BOWLING GREEN, Ky.— The U.S. Department of Justice says it is investigating hiring practices at the Bowling Green Police Department.
Media reports say the Justice Department has sent a letter to Bowling Green Mayor Bruce Wilkerson saying it is looking into whether the city “is engaged in a pattern or practice of discrimination against African-Americans with respect to employment opportunities.”
The letter says the city should have more black officers based on its population demographics. Out of 113 sworn police personnel, six, or 5.3 percent, are black. The 2010 U.S. Census showed the city is made up 13.9 percent black residents.
Wilkerson says the department has used a pre-employment exam from McCann Associates since at least the 1970s. It is during this testing where it appears that more minorities are disqualified from advancing in the hiring process, he said.

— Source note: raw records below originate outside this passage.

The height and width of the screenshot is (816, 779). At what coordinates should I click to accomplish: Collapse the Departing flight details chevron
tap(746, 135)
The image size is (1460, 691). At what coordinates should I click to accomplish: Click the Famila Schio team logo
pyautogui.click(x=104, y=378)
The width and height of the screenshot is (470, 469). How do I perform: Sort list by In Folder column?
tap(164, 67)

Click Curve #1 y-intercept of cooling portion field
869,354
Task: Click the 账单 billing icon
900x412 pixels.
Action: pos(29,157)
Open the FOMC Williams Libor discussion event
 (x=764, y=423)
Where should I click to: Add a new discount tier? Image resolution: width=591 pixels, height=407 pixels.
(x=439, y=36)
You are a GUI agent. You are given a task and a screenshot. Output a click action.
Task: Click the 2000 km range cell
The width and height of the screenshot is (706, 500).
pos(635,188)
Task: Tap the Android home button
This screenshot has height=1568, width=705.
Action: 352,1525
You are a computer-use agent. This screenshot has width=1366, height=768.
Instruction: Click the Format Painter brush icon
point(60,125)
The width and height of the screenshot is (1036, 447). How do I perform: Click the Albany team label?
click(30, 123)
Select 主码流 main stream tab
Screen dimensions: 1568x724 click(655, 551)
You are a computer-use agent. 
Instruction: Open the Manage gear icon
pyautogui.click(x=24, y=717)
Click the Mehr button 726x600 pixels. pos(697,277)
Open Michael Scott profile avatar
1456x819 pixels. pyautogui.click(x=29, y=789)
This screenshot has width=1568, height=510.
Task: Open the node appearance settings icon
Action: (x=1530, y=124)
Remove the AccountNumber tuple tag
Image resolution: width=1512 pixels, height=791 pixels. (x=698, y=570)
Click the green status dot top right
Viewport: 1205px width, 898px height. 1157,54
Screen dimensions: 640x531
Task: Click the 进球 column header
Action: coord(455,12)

The investigation stems from a statistical analysis taken by the Justice Department and not a complaint, Wilkerson said.
“We clearly thought we had a colorblind hiring process at the police department,” said Wilkerson, a former city officer.
The city is going to take a look at its hiring practices in every department and make any necessary changes. Wilkerson said the city will take a more aggressive approach to minority recruitment.
“We want to be partners with the DOJ in identifying what the city of Bowling Green can do better in its hiring practices to even avoid the appearance of a disparate impact,” Wilkerson said.
The Department of Justice will be in Bowling Green in August to meet with Wilkerson and other city officials.